Cristal has an annual production of about 300,000 to 400,000 bottles per year. This is a pretty low number, considering other high end brands like Dom Pérignon produce around five million bottles every year.

It’s always vintage.

Cristal is cellar-aged for six years, and then held for another eight months after its dégorgement (the process of removing sediment from the Champagne). The vines used to grow Cristal’s grapes are also old — they must be a minimum of 25 years of age, but some are as old as 60. The older a vine is, the less fruitful it is, which contributes to the rarity of Cristal.

Cristal likes to keep it old school.

In an effort to return to tradition and make the Champagne-making operation as organic as possible, Louis Roederer began farming biodynamically in 2000. Not only did the company halt the usage of pesticides in their vineyards, but it began tilling the land with horses.

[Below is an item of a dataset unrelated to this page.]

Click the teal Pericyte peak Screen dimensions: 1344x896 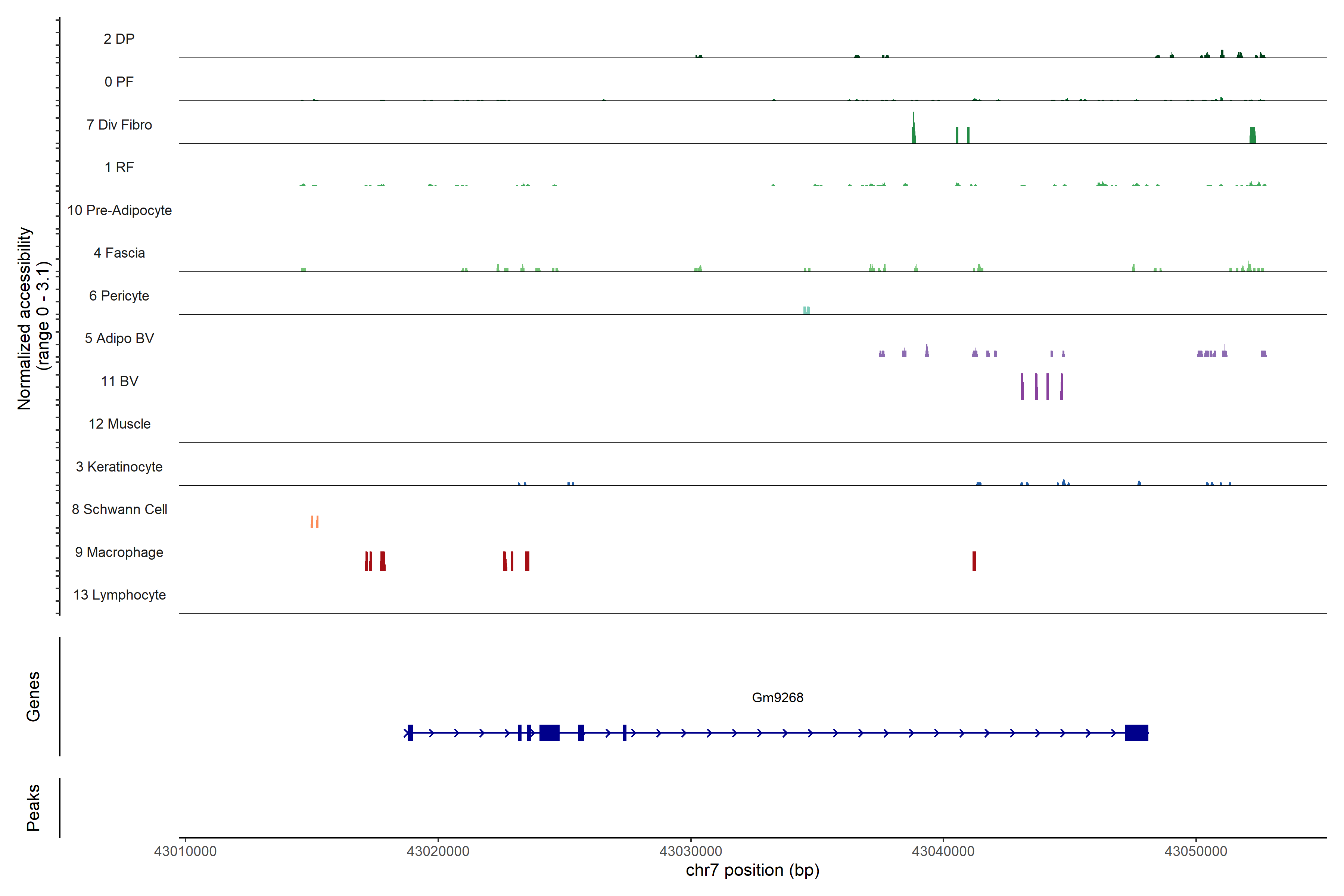tap(806, 310)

Cristal’s commonalities with crystals go beyond its sparkling appearance.

Cristal’s bottles used to be made with leaded crystal. “Crystal” in French is “cristal.”

Its gold wrapping isn’t just for show.

Cristal’s gold wrapping has historic roots — in the 19th century, a system of color-coding was used to signify a Champagne’s quality. Unsurprisingly, gold was used to denote the highest prestige. But there’s a scientific reason for this wrapping, too. The shiny cellophane is actually anti-UV, which protects the clear-bottled wine from damaging sun rays that can quickly cook a wine.

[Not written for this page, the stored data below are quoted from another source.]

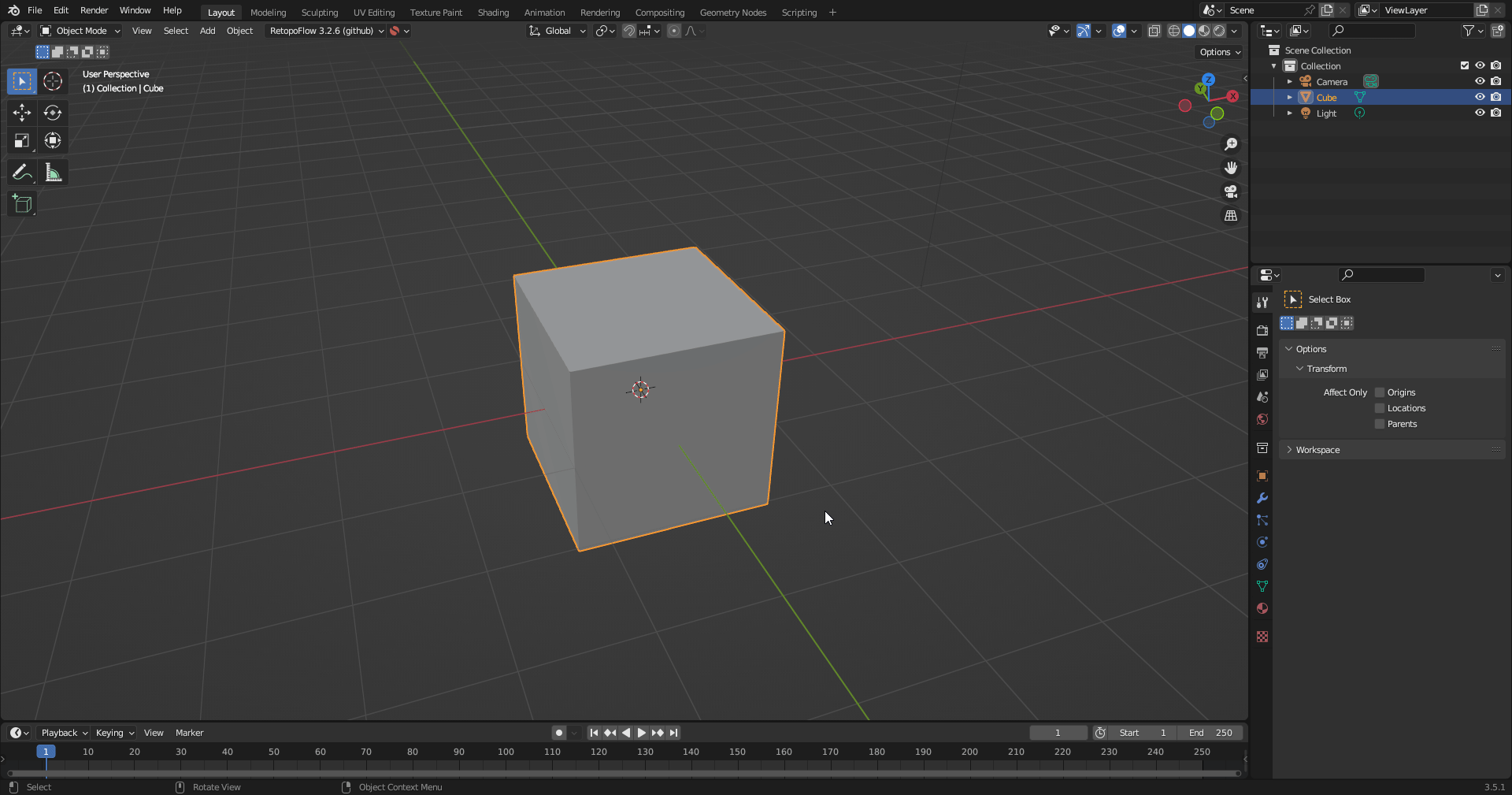Screen dimensions: 1512x795
Task: Click the Outliner search field
Action: (x=1370, y=31)
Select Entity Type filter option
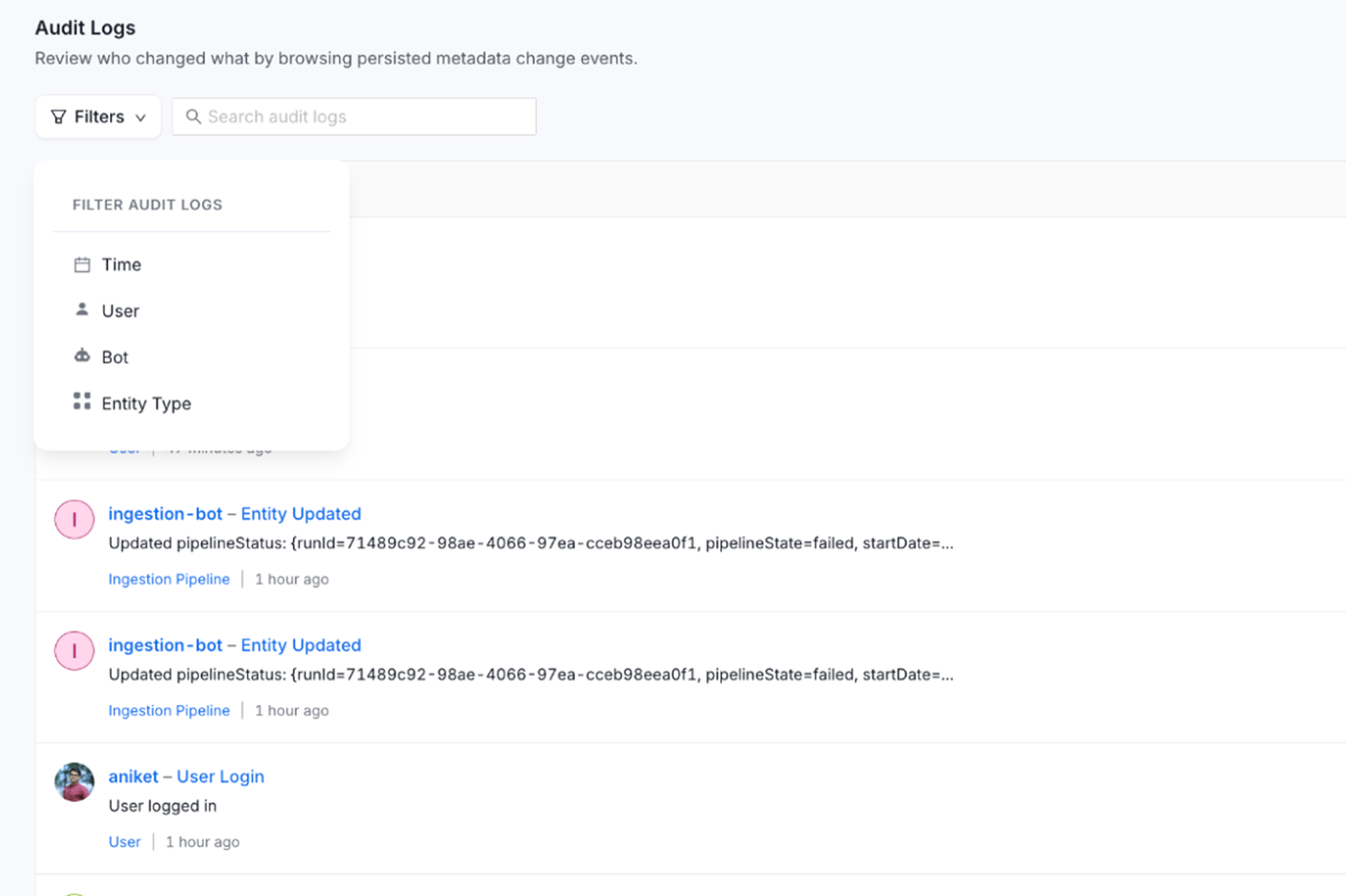The image size is (1346, 896). (x=146, y=403)
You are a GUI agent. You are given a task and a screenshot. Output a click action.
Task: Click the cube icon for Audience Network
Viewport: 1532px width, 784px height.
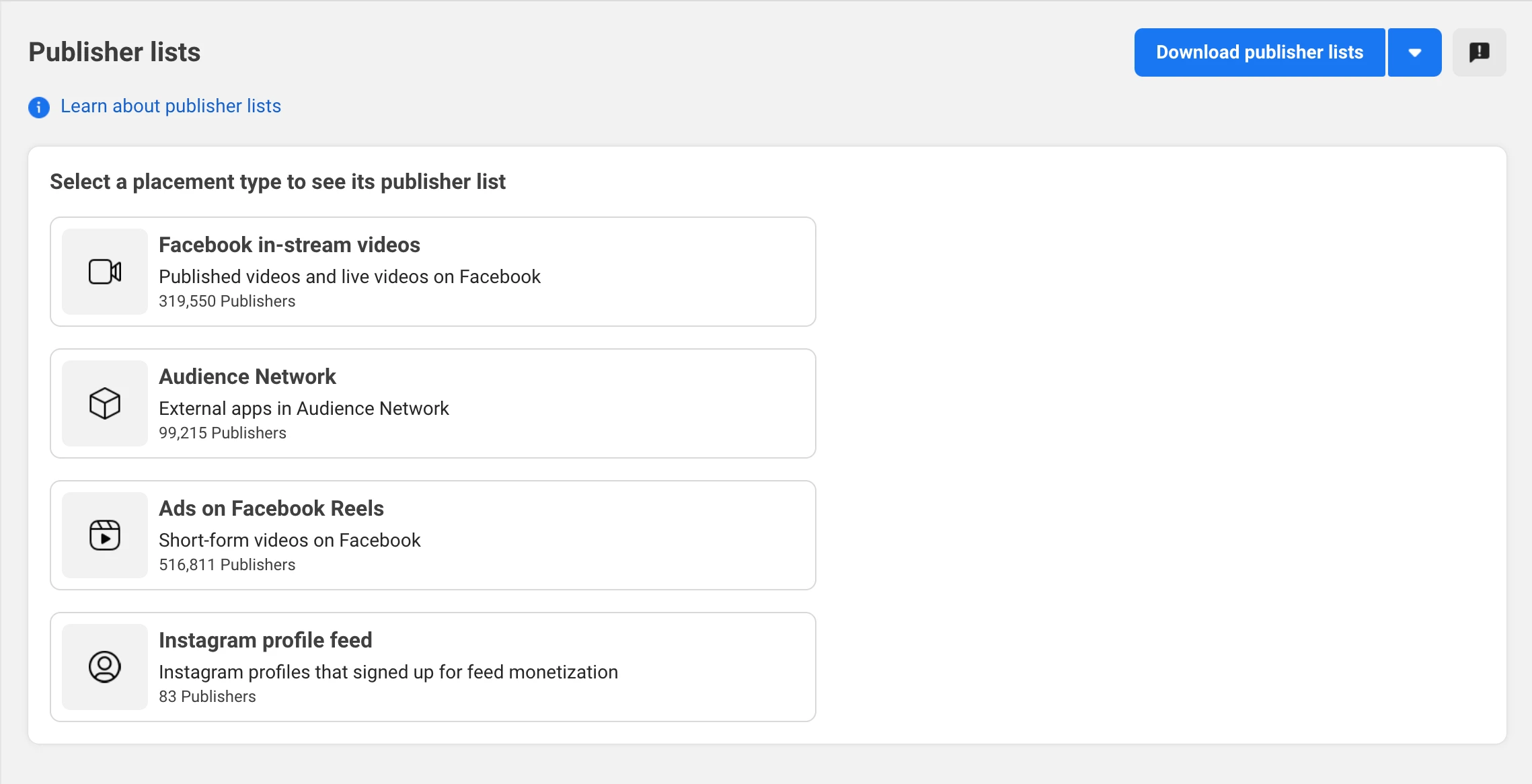coord(105,403)
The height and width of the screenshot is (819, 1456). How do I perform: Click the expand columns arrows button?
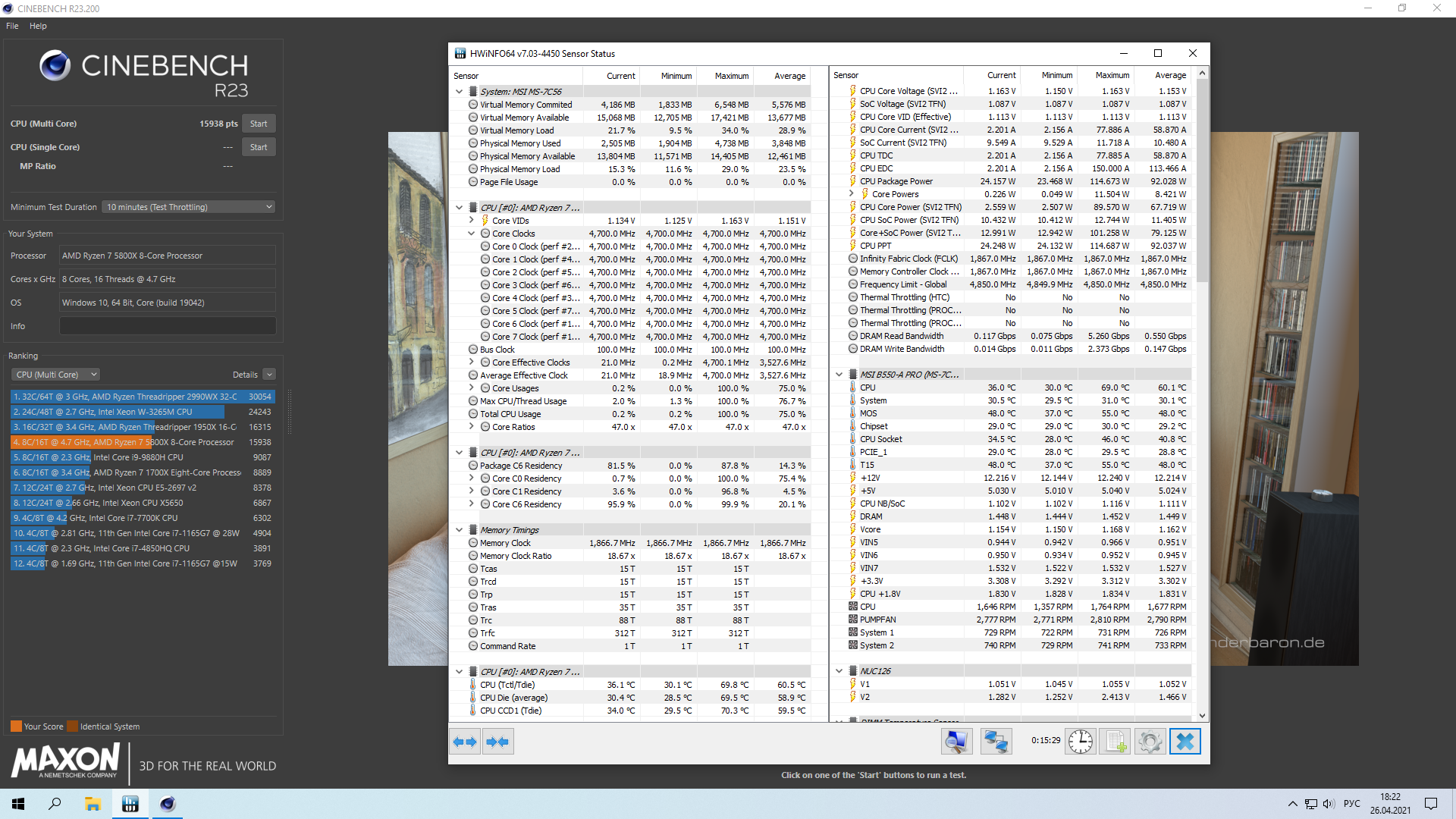465,742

It’s so good, it breaks the rules of economics.

In 2002, Cristal was christened with a perfect 100-point score from Wine & Spirits Magazine, a virtually impossible feat for even the most prestigious of wines. And it doesn’t stop there. Cristal is considered a Veblen Good, an economic term describing a product with a demand proportional to its high price, thus contradicting the law of demand. These high prices deem such products status symbols and signs of luxury. In other words, the thirst is real.

Tupac gave Cristal his stamp of approval.

Even Tupac loved the stuff. The infamous rapper created a cocktail, the “Thug Passion,” which combines Cristal with Alizé Gold Passion liqueur.

The rap and hip-hop community boycotted Cristal.

Like many other celebrities, Jay-Z was once a huge supporter of Cristal. However, things changed in 2006, when Frédéric Rouzaud made a statement condemning the brand’s positive reception from the hip-hop community. He followed the statement in questioning “but what can we do? We can’t forbid people from buying it.” Many celebrities, including Jay-Z deemed the comments racist and vowed to never drink, serve, or promote the stuff in any of his clubs ever again. Jay-Z later went on to create his own luxury Champagne brand — Armand de Brignac (known as Ace of Spades) — in retaliation.